In October the 8th 1868, he married Eliza R. Metcalf. They built a little log house on the corner where the old home still stands. As their family grew, the rock house was built which still stands. It was a very lovely home. We lived on the simplest things of life and were very healthy. We had a good clean home. In July the 7th, of 1877, he was set apart as bishop of Fayette and was faithful to his calling. He was never late for his appointments and never liked others to come late. When we were young, he would read to us from the Bible, which didn't seem at the time, too important. Mary and I used to go with Father to the farm and herd the birds from the grain fields, which at that time was very necessary. We all sang in the choir and helped in any way we could in his calling.

Down through the years he suffered with rheumatics until he became lame in his knees. He loved to dance and attend the ward parties and loved to tease Sarah Foss. I was left often with father while Mother was away with the sick. I would walk to the meadows and let down the bars to bring home the cows. On one occasion it had rained hard and the trail was very soft and slushy. Father was going to drive one cow around the corral. He slipped and fell face first in the soft mud. I laughed and he didn't like that. He had a good even disposition and Mother played a big part in the success of his life and his calling. She was wonderful to everyone and she did a lot for the people of Fayette. It would have been wonderful for us to have seen our Father with his whiskers off. He was so nice looking. His movements were slow, while Mother was just as fast as one could possibly be and made very move count. They were a lovely couple and Mother was so much in love with Father. When they were older, and Father would be going away for the day, they would play and try to get each other's last touch.

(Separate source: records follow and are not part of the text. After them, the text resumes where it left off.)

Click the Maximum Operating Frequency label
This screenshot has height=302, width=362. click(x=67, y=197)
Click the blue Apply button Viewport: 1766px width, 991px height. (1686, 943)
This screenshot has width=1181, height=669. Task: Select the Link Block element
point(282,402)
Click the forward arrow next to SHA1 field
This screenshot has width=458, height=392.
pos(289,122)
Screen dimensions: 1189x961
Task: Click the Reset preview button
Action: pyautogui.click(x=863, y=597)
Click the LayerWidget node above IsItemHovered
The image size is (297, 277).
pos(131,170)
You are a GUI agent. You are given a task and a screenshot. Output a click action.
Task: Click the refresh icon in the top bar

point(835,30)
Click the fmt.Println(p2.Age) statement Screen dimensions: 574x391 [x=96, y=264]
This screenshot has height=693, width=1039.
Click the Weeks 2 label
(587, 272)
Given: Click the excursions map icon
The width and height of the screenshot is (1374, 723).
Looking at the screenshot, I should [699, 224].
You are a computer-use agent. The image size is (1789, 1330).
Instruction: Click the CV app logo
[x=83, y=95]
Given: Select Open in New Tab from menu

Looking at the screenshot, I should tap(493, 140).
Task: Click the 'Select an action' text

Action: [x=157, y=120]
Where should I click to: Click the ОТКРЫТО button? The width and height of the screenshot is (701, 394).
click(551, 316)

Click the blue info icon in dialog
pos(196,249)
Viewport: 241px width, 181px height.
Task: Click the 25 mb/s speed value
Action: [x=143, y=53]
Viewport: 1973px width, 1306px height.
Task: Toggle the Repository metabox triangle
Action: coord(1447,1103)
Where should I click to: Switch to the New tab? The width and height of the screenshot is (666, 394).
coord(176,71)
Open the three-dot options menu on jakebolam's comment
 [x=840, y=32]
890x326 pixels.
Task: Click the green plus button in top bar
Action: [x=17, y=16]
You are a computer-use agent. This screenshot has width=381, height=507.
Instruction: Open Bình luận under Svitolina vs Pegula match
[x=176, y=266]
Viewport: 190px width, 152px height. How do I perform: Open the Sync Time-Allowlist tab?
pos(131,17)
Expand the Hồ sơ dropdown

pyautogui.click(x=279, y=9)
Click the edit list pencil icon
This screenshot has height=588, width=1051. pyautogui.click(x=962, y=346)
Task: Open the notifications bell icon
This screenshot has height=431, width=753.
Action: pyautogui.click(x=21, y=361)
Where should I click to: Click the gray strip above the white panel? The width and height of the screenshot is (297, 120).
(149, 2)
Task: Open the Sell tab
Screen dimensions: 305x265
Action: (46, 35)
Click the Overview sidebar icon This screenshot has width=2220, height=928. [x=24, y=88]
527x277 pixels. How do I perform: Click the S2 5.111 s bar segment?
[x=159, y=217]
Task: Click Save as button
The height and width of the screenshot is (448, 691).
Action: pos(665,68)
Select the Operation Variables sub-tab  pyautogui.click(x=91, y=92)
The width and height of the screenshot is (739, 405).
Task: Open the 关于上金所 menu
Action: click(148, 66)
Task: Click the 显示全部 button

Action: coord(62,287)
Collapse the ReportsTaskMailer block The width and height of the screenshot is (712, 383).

In the year of 1909, Fayette gave a party in Father's honor and presented him with a gold watch and a cane. At that time, he had been serving as bishop of the Fayette ward for 36 years. The excitement made him very sick and he had a bad heart attack. He loved to fish and did much fishing in the Sevier River. He made many trips to Fish Lake and enjoyed it. He was fond of the Indians and could speak their language in a small way, just enough to be understood. He always raised a good garden and was handy at fixing things around the home. The last years of his life, he always helped with the washing, which was wonderful for mother and helpful.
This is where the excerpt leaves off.